Se apagó, pero quemaba. Suspendida la temperatura, en equilibrio
no
precario, firme sobre sus grados y su llama azul, su géiser. Un páramo de piel
aceitunada
sostiene el mundo. Ahí, la fotografía de un músculo obsceno,
portentoso
brazo. Era el pico en el fuego, lastimando los ojos que lloraban,
derramaban
infatigables lágrimas como hace la tormenta.
Quemaba
la piel alrededor de los párpados inyectados en su color brillante,
pómulos
contraídos, ligeramente secos a pesar de la trémula riada.
Hubo
una inundación que no sabía a gloria, pero ardía con ese combustible
caudal
de la tristeza. Cuando la tierra necesitaba intervenciones,
manos
decididas, cuerpos en fila india musitando la oración del cuervo.
Los
trenes vigilaban la estación envuelta en soledad; las banderas
agitaban
sus postes, blandían colores pasados de moda. En el vagón de cola,
se
produjo una declaración sincera. Daba igual. Algunas personas excelentes
observaban
con rencor la contracción de la mentira habitual, su decadencia.
De
algún vagón semejante bajó una mañana la bella Kateřina que no quería morir.
A
veces, los andenes acogen héroes o presienten la sangre, acunan
a los
héroes en sus pérgolas y los dirigen a una muerte segura.
Las
estaciones son lugares propicios para las grandes despedidas,
también
en las noches de invierno.
Pero
quemaba. Ardía y se contorsionaba; una imagen de hierro más que rojo,
un
alambre de fina composición, mortífero y seguro. Cegadores diamantes
dentro
de la garganta y el oro rodeándolo todo con ese afán anular, circular,
beatífico,
mayestático y difícil; olor a mina y a polvo inmaculado,
un
brote general de confusión a vueltas con el rostro persuasivo de las máquinas.
Ni
siquiera quedaban los abrazos; por su agudeza y su poca cordura, el abrazo
sepultaba
el ritual, era para el consuelo de una mayoría de seres animosos
y
tenaces, no para el indeciso bastión de la inocencia, no para el muchacho de
perfil,
con su
nariz desviada a base de tremendas agresiones de autor desconocido,
sus
piernas de cervatillo y su pelo deprimente.

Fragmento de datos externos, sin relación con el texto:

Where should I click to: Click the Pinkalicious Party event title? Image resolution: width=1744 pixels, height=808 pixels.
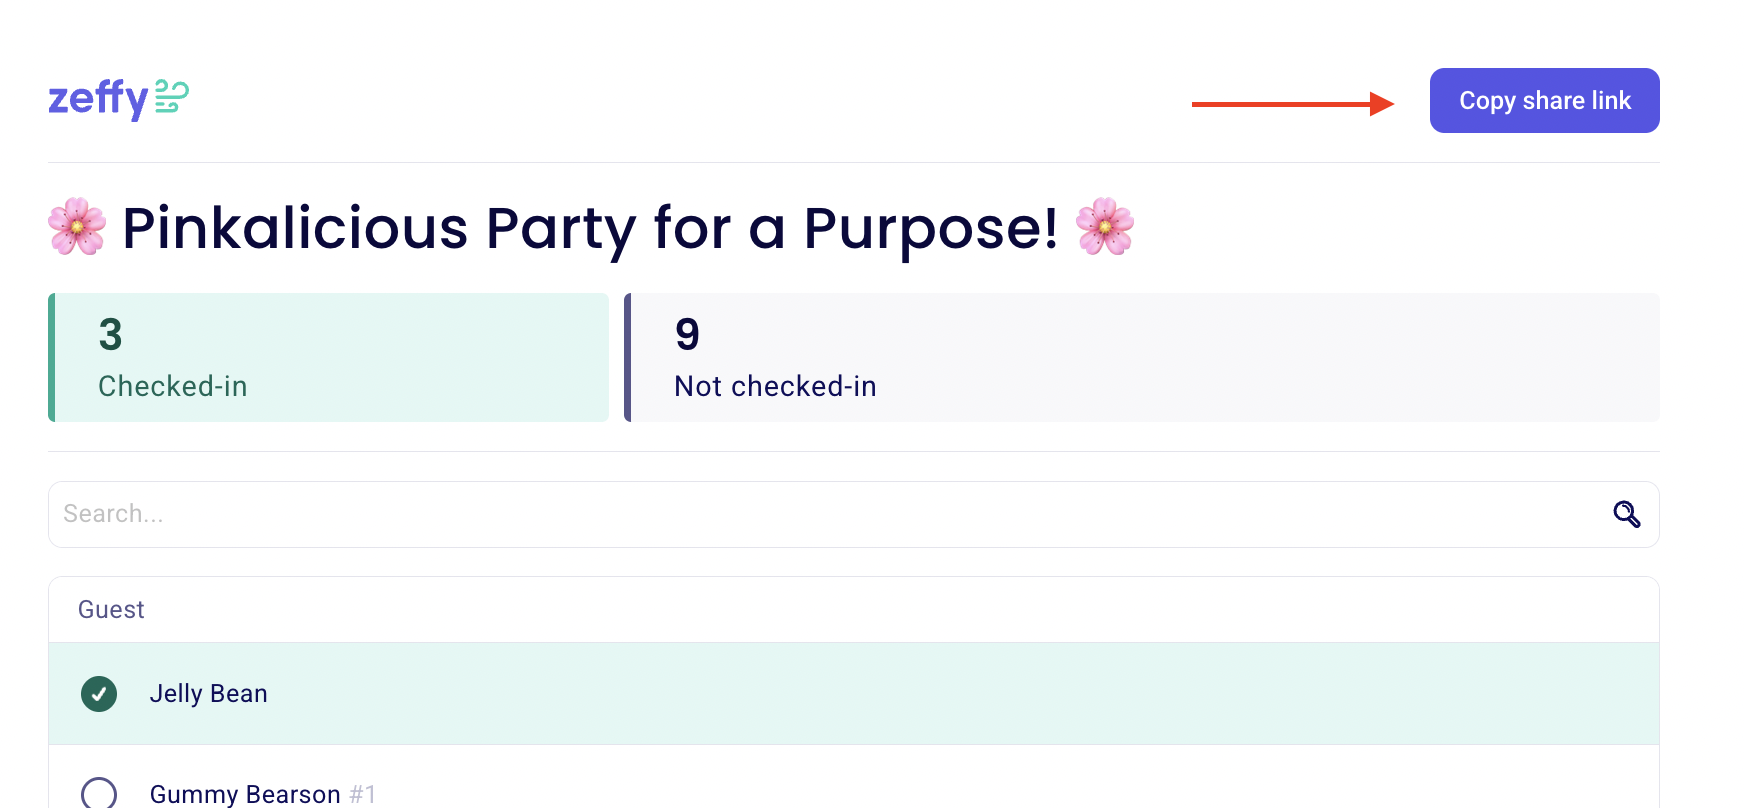coord(590,228)
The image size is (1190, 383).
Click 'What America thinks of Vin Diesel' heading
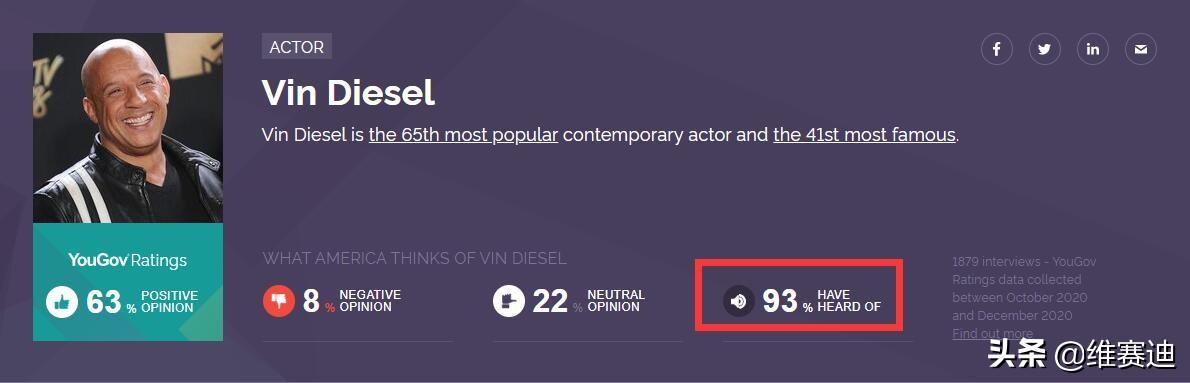pos(414,258)
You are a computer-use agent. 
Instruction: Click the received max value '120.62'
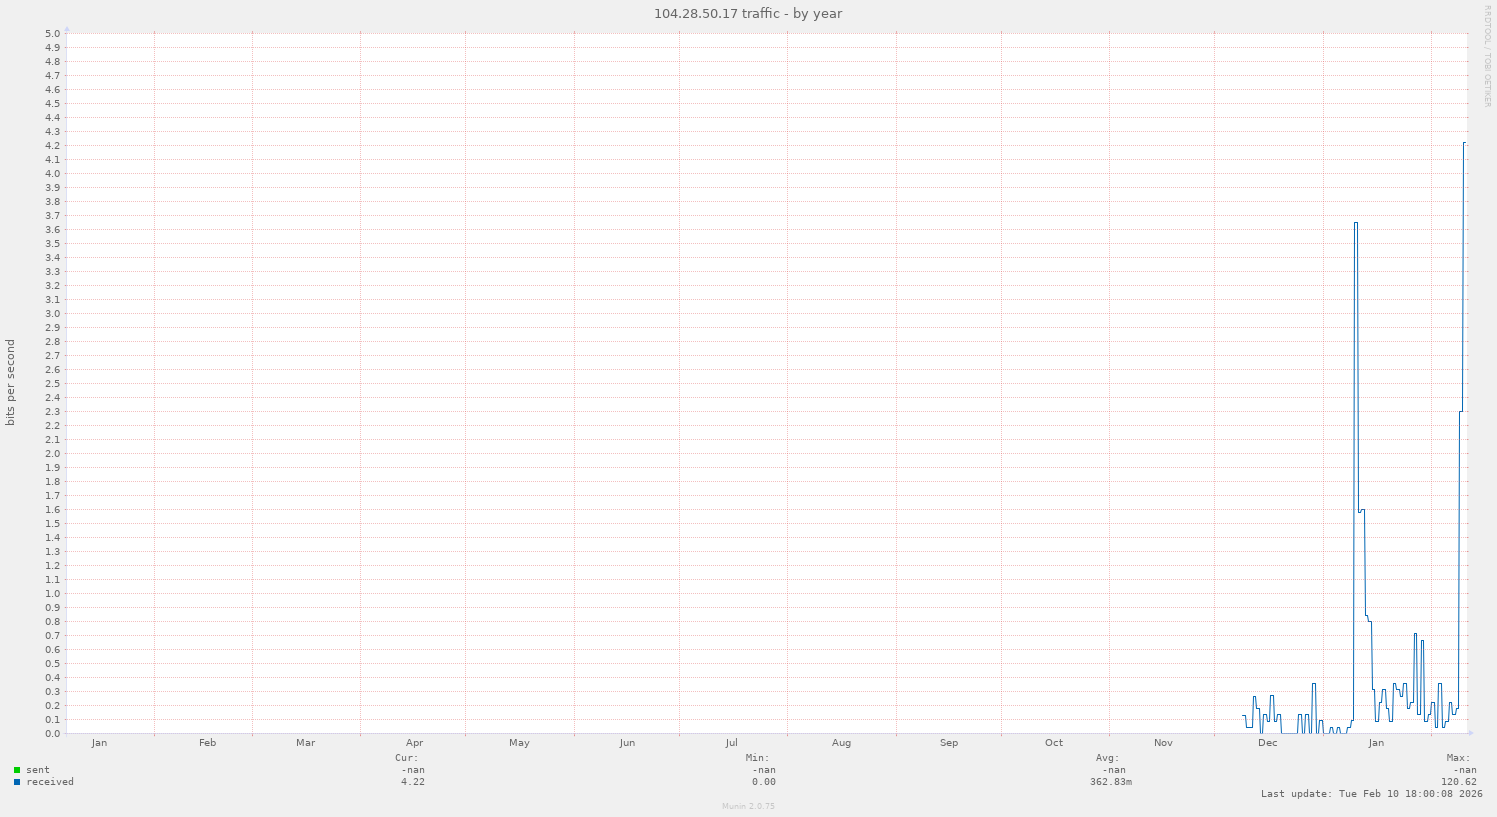(x=1458, y=782)
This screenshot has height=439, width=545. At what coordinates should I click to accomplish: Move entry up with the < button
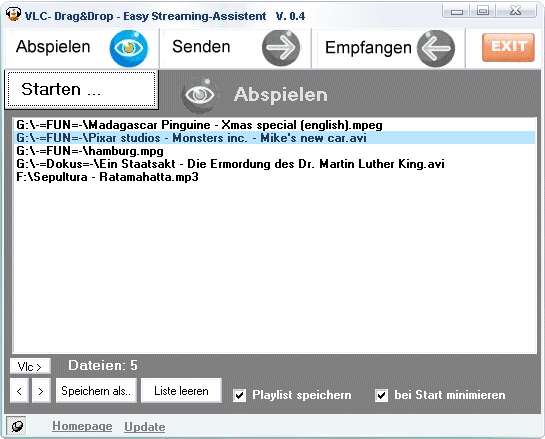tap(19, 391)
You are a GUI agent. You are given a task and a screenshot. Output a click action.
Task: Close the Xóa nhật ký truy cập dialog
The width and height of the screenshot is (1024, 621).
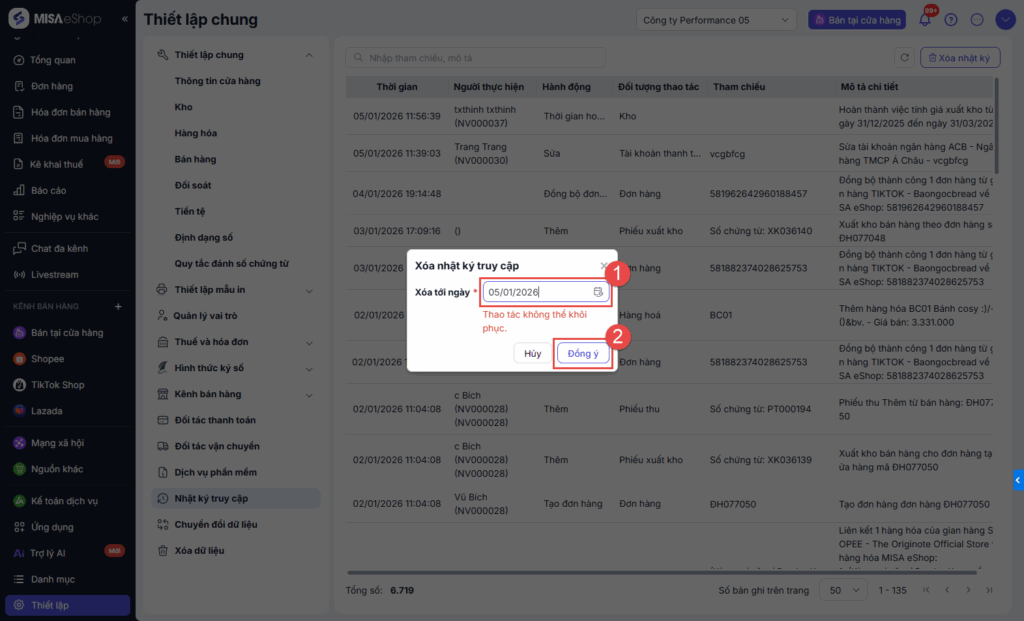pos(603,266)
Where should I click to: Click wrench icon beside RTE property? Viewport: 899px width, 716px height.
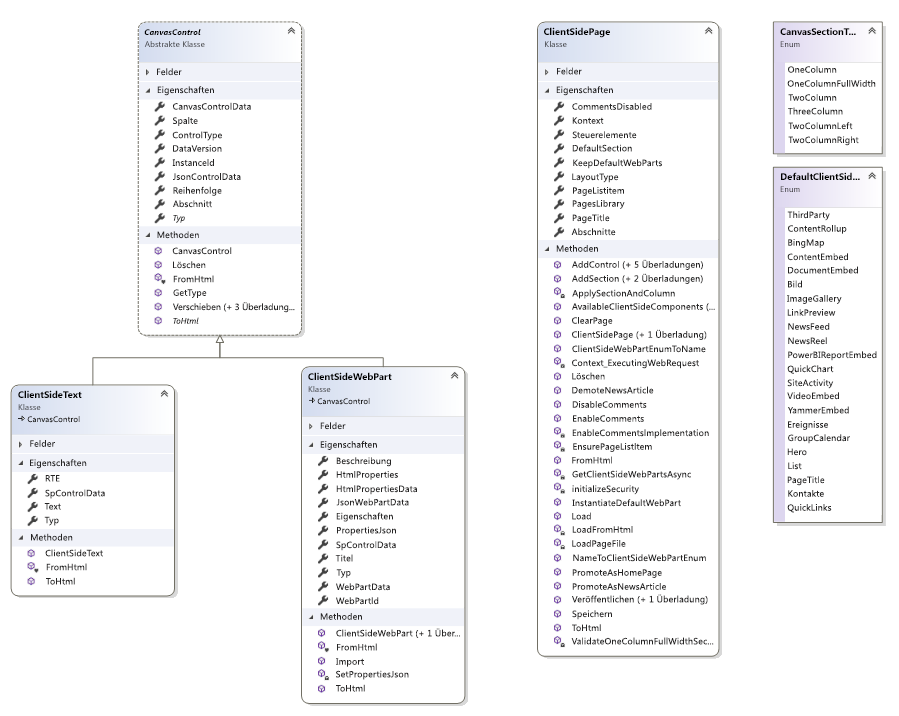pos(31,479)
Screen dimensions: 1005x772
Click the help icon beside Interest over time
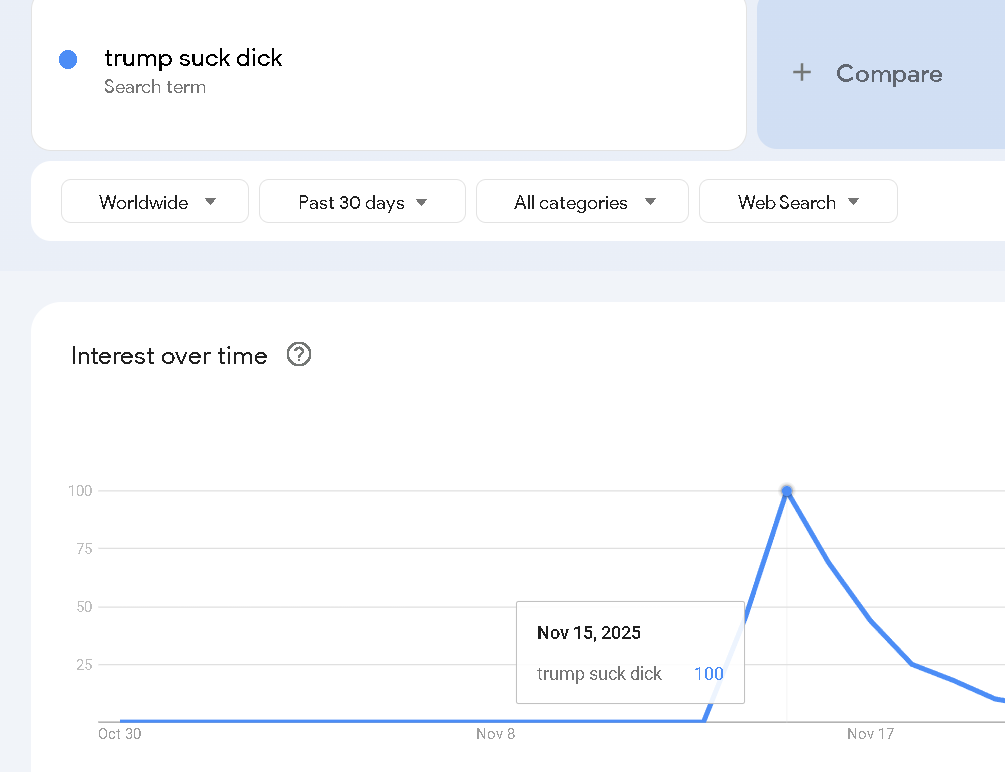[299, 355]
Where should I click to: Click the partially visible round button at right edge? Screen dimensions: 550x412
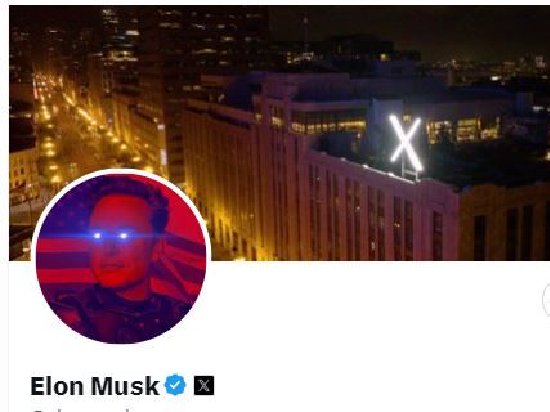(x=546, y=300)
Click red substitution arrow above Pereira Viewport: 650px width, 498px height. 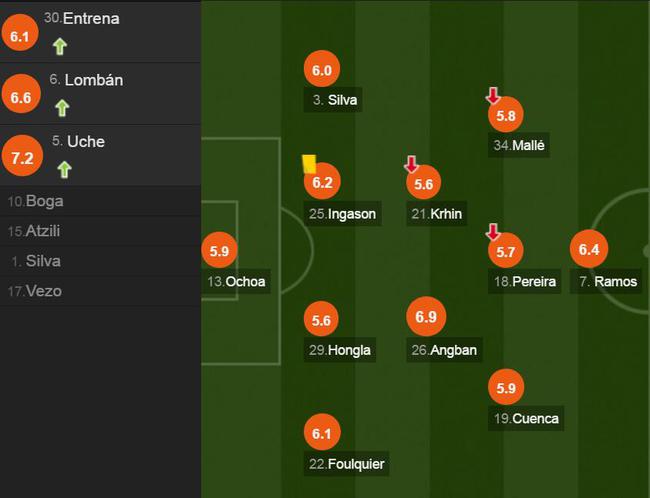pos(493,232)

Los abrazos y los besos
son
para los culpables que viven con los ojos apagados y caminan
entre
tinieblas sin sentir el dolor.
Se
alejaba el tren por su recta vía y quedaba un aroma a pañuelos desplegados,
a
últimas horas, una huella de momentos infelices, humedad, tropiezos, una
torpeza
infiltrada
en los huesos. El mejor sentimiento calcinaba el trabajo honrado de una vida,
averiaba
el mecanismo automático de la palabra e impedía la construcción
de las
frases más sencillas, que se atascaban en un cuello de botella.
Pero
dolía. La siguiente estación era el olvido, una puerta sin pájaros,
un
árbol sin manzanas, un secuestro en alta mar. Y la hierba que seguía creciendo,
pero cómo dolía ver el campo sin flores.